Ärzte Zeitung, 20.02.2006

Zum Schutz vor Vogelgrippe wird auf Rügen ein Geflügelbestand getötet

Insel ist zur Schutzzone erklärt worden / Dekontaminationsstellen für Fahrzeuge

NEU-ISENBURG (dpa). Wegen der Vogelgrippefälle ist die gesamte Insel Rügen zur Schutzzone erklärt worden. Für 21 Tage sind Handel und Transport von Geflügel verboten, für die Betriebe gelten Seuchenschutzmaßnahmen, die Tierbestände werden klinisch untersucht.

Seuchenmatten auf dem Weg zur Wittower Fähre auf Rügen. Nach Vogelgrippe-Alarm wurden hunderte toter Vögel auf der Insel gefunden. Foto: dpa

Außerdem wurde ein Geflügelbestand auf der Insel gekeult, weil die Möglichkeit besteht, daß die Vögel in Kontakt mit infizierten Schwänen gekommen seien. Das hat eine Sprecherin des Verbraucherschutzministeriums in Berlin berichtet.

ABC-Kräfte der Bundeswehr sollen auf der Insel mehrere Desinfektionspunkte einrichten.

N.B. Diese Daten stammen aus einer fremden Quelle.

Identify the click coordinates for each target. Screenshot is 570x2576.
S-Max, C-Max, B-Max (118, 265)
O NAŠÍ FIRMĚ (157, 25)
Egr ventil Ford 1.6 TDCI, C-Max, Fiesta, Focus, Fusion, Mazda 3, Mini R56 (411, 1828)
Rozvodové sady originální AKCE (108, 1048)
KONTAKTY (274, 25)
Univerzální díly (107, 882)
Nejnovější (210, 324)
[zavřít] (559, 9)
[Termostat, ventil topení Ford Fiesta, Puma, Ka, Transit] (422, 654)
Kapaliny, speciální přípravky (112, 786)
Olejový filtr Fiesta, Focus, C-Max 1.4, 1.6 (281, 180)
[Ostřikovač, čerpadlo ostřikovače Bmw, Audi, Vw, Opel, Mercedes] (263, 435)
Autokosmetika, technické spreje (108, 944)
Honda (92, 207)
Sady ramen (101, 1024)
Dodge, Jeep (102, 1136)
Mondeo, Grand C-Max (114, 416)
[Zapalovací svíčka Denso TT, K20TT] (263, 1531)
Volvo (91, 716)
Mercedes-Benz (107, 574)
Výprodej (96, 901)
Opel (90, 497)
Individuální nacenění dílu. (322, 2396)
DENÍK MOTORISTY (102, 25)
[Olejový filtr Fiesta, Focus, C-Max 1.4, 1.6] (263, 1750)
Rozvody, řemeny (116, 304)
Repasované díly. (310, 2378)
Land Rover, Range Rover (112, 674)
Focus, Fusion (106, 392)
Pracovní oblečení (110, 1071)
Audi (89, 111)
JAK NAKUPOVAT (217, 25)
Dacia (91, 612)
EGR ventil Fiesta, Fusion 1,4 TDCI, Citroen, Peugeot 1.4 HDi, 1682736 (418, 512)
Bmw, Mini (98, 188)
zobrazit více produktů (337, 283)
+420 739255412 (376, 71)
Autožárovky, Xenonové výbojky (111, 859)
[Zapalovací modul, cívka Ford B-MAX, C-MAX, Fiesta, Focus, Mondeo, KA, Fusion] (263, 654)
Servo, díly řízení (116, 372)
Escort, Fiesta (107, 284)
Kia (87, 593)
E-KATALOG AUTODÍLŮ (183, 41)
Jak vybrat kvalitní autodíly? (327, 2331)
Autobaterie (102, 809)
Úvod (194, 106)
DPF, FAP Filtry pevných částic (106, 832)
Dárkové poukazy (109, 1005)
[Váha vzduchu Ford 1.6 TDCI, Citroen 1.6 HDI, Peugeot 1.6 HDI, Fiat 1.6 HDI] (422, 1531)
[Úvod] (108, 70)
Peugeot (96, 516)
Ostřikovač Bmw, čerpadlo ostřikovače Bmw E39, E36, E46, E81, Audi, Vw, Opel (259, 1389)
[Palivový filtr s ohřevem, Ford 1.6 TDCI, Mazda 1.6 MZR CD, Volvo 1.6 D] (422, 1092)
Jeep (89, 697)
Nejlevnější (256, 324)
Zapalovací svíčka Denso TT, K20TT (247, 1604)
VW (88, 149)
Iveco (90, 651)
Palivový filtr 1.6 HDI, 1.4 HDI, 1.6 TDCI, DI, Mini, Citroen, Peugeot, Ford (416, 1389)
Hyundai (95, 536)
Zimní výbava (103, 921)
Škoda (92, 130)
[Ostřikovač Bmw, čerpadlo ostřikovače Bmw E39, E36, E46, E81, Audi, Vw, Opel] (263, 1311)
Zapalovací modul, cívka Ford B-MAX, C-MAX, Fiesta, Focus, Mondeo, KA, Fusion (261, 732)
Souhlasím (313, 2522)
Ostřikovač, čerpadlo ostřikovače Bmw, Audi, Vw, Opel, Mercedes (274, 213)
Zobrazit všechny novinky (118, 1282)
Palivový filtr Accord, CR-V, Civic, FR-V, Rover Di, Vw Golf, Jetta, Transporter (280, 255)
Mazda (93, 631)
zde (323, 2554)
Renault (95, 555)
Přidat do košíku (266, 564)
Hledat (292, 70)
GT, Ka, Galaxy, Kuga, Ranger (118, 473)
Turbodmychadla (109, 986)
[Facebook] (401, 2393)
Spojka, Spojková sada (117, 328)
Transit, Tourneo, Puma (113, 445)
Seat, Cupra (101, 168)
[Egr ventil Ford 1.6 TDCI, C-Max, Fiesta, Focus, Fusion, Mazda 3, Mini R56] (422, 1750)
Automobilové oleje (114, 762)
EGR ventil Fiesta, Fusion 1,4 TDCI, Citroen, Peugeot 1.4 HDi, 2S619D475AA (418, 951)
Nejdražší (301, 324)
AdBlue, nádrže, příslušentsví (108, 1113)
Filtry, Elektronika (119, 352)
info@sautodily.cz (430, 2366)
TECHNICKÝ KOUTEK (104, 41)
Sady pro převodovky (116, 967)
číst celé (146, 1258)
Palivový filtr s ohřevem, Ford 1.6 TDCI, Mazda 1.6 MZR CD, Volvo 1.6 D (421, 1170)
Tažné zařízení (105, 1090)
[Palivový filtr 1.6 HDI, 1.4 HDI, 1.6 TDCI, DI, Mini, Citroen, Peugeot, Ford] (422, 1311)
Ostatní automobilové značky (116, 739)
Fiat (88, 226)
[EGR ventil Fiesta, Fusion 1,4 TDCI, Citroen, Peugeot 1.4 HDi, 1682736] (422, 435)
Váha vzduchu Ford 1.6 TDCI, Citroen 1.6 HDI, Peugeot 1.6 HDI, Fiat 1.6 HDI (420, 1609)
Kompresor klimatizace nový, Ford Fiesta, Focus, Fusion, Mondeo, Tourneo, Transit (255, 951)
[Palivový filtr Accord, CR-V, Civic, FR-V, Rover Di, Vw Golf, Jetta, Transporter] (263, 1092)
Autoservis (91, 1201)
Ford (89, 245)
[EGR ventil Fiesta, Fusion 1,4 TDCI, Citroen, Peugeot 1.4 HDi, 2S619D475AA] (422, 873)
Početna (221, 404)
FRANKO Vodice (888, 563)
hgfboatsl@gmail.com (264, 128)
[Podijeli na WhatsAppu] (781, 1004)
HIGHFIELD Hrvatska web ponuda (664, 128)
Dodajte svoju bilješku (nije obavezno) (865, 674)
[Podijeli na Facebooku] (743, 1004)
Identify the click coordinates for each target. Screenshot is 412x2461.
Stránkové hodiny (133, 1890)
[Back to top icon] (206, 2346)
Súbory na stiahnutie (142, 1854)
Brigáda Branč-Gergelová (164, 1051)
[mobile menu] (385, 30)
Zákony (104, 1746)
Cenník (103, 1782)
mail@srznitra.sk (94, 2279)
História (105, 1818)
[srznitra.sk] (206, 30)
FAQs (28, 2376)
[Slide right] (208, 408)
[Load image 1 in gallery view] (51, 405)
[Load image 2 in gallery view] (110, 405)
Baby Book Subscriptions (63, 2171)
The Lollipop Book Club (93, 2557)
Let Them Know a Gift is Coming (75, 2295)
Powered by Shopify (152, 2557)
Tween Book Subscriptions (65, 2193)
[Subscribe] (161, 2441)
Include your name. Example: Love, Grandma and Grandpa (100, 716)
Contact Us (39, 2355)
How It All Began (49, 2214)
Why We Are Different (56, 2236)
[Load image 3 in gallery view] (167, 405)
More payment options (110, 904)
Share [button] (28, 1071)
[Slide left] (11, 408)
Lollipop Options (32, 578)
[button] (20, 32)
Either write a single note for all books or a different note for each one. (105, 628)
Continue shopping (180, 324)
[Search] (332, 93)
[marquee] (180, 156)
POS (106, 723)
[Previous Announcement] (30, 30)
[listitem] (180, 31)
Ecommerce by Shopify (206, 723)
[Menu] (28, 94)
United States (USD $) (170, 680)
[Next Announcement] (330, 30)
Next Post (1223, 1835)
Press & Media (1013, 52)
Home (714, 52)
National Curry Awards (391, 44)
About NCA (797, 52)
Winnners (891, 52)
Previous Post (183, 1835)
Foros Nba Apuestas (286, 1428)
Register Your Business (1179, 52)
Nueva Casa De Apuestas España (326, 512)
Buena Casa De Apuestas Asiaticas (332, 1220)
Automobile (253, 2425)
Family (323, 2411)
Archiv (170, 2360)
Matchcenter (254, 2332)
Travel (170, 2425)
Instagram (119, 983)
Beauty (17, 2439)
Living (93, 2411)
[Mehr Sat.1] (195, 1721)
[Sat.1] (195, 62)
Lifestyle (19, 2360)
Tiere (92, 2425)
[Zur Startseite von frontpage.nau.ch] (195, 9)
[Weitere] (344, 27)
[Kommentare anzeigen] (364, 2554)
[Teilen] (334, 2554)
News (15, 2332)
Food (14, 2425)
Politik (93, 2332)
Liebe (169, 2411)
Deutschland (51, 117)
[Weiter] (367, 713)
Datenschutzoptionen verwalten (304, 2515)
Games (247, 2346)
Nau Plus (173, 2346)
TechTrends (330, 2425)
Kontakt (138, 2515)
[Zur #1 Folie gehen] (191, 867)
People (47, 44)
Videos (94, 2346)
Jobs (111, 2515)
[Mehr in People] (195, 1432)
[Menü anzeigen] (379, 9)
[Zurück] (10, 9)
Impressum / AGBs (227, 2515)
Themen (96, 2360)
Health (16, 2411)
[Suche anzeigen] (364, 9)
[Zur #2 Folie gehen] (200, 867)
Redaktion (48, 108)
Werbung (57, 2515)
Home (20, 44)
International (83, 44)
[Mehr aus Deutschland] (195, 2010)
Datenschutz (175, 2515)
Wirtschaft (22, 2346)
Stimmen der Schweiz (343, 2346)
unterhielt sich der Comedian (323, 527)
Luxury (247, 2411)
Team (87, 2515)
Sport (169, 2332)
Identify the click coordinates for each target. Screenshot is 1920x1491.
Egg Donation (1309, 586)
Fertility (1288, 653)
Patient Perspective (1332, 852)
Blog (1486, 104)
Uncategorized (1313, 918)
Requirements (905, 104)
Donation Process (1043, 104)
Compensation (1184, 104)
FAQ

Zunächst wurde auf dem Rügendamm, der einzigen Straßenzufahrt zur Insel, eine Dekontaminationsstelle für Fahrzeuge aufgebaut, teilte der Krisenstab mit. Eine zweite Einrichtung entsteht im Fährhafen Sassnitz bei Mukran. Nach Angaben des Verteidigungsministeriums in Berlin ist auf Rügen ein 19köpfiges Erkundungsteam der Bundeswehr unterwegs.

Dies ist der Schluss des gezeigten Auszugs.